▸ Selected extract:
Andrew Siegel, M.D. Blog #57
The word organic is frequently bandied about. It has many different meanings and connotations, and for this reason, its precise definition can be confusing. My goal is to help sort this out so that a nuanced understanding of the term can be appreciated.
Nicholas Kristof, in the New York Times (April 4, 2012), reported on Big Agriculture’s use of drugs in poultry: chickens are medicated with caffeine to keep them awake so that they spend more time eating; benadryl, tylenol and prozac to reduce the stress of their industrial farming existence; the antibiotic Ciprofloxin because of contaminated factory farming conditions; and arsenic to reduce infections and make their flesh an appetizing shade of pink. In a recent op-ed piece in the New York Times (May 3, 2012), he reported on how widely used herbicides not only feminize male animals in the wild, but in humans have been linked to breast cancer, infertility, low sperm counts, genital deformities, early menstruation, diabetes and obesity. It would seem like there are some very compelling reasons to go organic! The organic movement is gaining momentum, in part fueled by reports like that by Mr. Kristof. Most of us have the perception that organic means healthier, safer for us, better for the environment and is a more ethical approach to farming and livestock than conventional methods.

▸ Task list:
A - Answer from the blog post on organic food:
(i) What number does the blog post carry in its header?
(ii) What drug is given to chickens to keep them awake?
(iii) On what date did the op-ed on herbicides appear?
B - In the blog post on organic food, substitute "unclear" for "confusing" in the part that opens with the words containing "Andrew Siegel, M.D." and closes with "can be appreciated.", then give that part.
The lines after this point come from a separate source.

▸ Dataset content:
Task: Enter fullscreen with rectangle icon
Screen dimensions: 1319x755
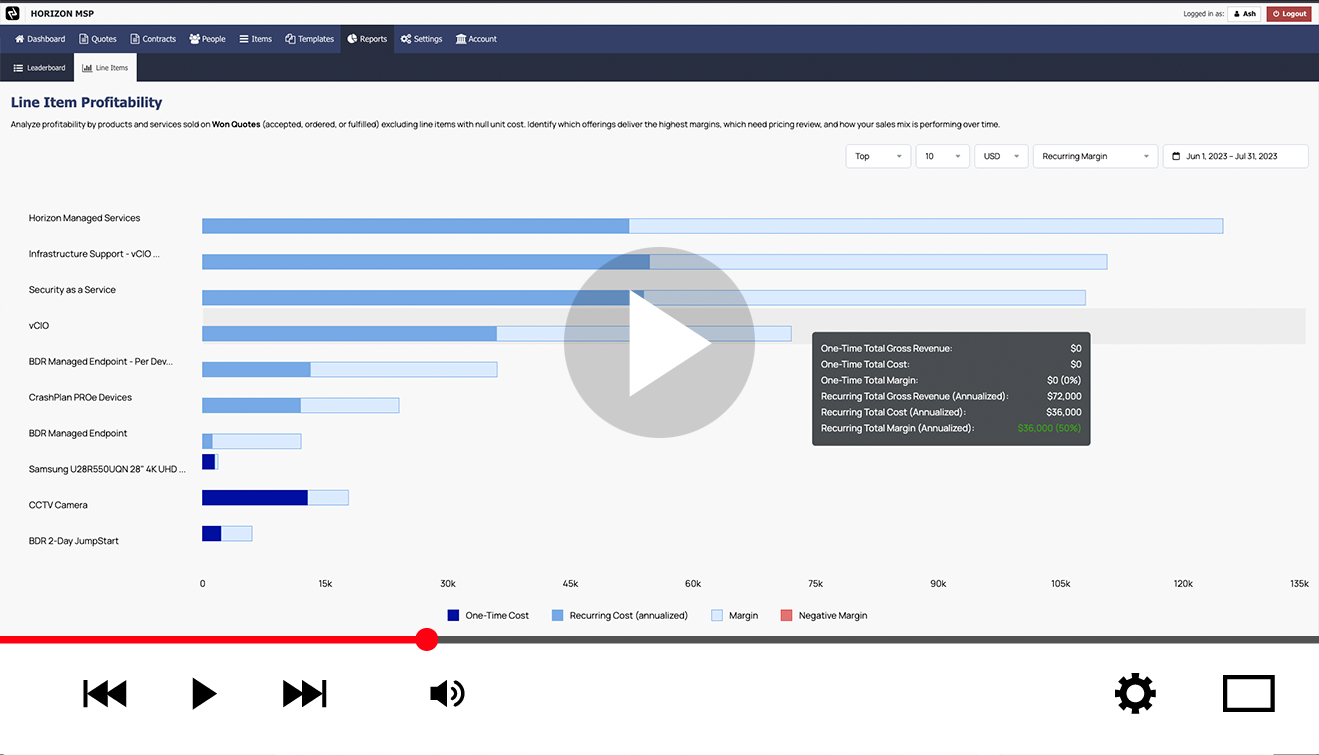Action: 1248,693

▸ Expected responses:
A -
(i) #57
(ii) Caffeine
(iii) May 3, 2012

B -
Andrew Siegel, M.D. Blog #57
The word organic is frequently bandied about. It has many different meanings and connotations, and for this reason, its precise definition can be unclear. My goal is to help sort this out so that a nuanced understanding of the term can be appreciated.